== Excerpt

# Tax Advice Needed - Moving to USA



## jrcl1300 (Sep 14, 2013)

Hi, 

I'm about to move to the US and open a US division of my company. I will be living and working in the US for a minimum of 18 months.

I am trying to establish how I will be taxed on any dividends from two UK based Ltd company's that I am a shareholder in (I hold 40% share of one and 65% share of the other).

Can anyone advise how this income from the two UK Ltd companies would be treated by HMRC and the IRS?

Thanks in advance for your help!


----------



## Bevdeforges (Nov 16, 2007)

What sort of visa will you be moving to the US on? It may depend on whether you'll be on an immigrant or non-immigrant visa. But in any event, take a look at Publication 519 (2012), U.S. Tax Guide for Aliens (This link is to the HTML table of contents - you can download a pdf version of this publication from the IRS website.)
Cheers,
Bev


----------



## BBCWatcher (Dec 28, 2012)

It also may depend on the U.S.-U.K. tax treaty.

As a general principle, HMRC will get to tax that income first (since it's U.K. source) then the IRS may (depending on the treaty) collect the difference if the U.S. tax rate is higher (and credit the difference against other U.S. taxes owed if lower). It's fairly likely there will be some tax form complexity in figuring all that out.


----------

====

● Goal
Can you reproduce the tax thread word for word, everything from "What sort of" down to "(Dec 28, 2012)"?

== Material

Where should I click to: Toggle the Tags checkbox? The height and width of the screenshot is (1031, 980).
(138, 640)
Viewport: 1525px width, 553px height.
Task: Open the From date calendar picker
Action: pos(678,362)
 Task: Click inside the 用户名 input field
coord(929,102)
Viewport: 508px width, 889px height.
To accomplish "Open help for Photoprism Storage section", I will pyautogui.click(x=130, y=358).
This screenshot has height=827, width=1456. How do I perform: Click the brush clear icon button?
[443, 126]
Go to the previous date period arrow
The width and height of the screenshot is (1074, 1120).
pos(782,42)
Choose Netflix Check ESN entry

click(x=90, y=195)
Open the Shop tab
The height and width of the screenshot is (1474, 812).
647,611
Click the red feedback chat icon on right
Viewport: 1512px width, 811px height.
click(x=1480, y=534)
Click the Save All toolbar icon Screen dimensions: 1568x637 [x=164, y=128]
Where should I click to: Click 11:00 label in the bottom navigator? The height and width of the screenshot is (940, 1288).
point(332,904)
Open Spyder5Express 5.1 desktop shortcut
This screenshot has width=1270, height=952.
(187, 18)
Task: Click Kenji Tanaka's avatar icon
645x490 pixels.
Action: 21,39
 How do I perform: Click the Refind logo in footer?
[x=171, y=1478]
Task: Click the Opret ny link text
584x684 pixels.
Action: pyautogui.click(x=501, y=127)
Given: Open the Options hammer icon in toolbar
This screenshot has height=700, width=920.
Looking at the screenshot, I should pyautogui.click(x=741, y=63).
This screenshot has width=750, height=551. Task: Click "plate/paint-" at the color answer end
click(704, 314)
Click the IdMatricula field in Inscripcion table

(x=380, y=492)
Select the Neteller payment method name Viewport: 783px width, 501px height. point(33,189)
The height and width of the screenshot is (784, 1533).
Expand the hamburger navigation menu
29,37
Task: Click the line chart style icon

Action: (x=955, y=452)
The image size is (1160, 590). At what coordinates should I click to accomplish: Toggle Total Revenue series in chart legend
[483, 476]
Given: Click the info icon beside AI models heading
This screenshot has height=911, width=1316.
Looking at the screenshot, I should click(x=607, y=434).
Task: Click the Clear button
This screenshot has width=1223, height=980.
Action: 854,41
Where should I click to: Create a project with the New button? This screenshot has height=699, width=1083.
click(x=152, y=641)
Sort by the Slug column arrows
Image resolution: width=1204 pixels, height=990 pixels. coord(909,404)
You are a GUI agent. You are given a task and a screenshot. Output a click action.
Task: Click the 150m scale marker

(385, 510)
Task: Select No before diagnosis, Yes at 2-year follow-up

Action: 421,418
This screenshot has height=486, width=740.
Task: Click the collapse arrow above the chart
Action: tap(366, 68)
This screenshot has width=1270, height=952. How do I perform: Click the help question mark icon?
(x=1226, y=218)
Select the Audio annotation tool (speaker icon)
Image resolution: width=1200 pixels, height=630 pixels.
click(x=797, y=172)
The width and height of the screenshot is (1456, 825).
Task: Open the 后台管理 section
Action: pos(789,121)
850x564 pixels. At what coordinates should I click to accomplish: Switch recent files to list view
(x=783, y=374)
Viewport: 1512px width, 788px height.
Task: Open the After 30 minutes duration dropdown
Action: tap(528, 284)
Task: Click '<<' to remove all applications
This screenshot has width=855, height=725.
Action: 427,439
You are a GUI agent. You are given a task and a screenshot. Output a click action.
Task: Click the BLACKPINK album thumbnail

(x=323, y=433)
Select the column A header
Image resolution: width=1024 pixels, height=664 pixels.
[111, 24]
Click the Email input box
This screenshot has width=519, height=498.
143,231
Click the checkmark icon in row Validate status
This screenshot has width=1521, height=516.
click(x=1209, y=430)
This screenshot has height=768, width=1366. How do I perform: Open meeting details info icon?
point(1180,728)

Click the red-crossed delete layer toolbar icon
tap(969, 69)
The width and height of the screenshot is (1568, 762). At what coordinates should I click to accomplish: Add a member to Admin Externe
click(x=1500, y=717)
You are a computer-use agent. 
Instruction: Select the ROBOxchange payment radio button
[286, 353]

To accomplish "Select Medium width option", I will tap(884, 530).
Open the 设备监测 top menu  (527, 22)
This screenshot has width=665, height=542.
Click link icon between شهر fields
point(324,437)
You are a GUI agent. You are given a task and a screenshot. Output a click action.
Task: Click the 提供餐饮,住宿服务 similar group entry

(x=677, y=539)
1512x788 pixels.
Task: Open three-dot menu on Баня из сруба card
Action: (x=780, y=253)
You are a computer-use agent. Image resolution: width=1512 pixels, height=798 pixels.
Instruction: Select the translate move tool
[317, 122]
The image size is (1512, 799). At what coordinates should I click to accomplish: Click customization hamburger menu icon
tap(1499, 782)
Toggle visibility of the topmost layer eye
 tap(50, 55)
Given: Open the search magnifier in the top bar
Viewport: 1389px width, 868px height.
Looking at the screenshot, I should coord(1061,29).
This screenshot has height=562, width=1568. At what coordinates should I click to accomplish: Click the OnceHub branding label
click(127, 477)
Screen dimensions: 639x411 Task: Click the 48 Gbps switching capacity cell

====

● Task result
What sort of visa will you be moving to the US on? It may depend on whether you'll be on an immigrant or non-immigrant visa. But in any event, take a look at Publication 519 (2012), U.S. Tax Guide for Aliens (This link is to the HTML table of contents - you can download a pdf version of this publication from the IRS website.)
Cheers,
Bev


----------



## BBCWatcher (Dec 28, 2012)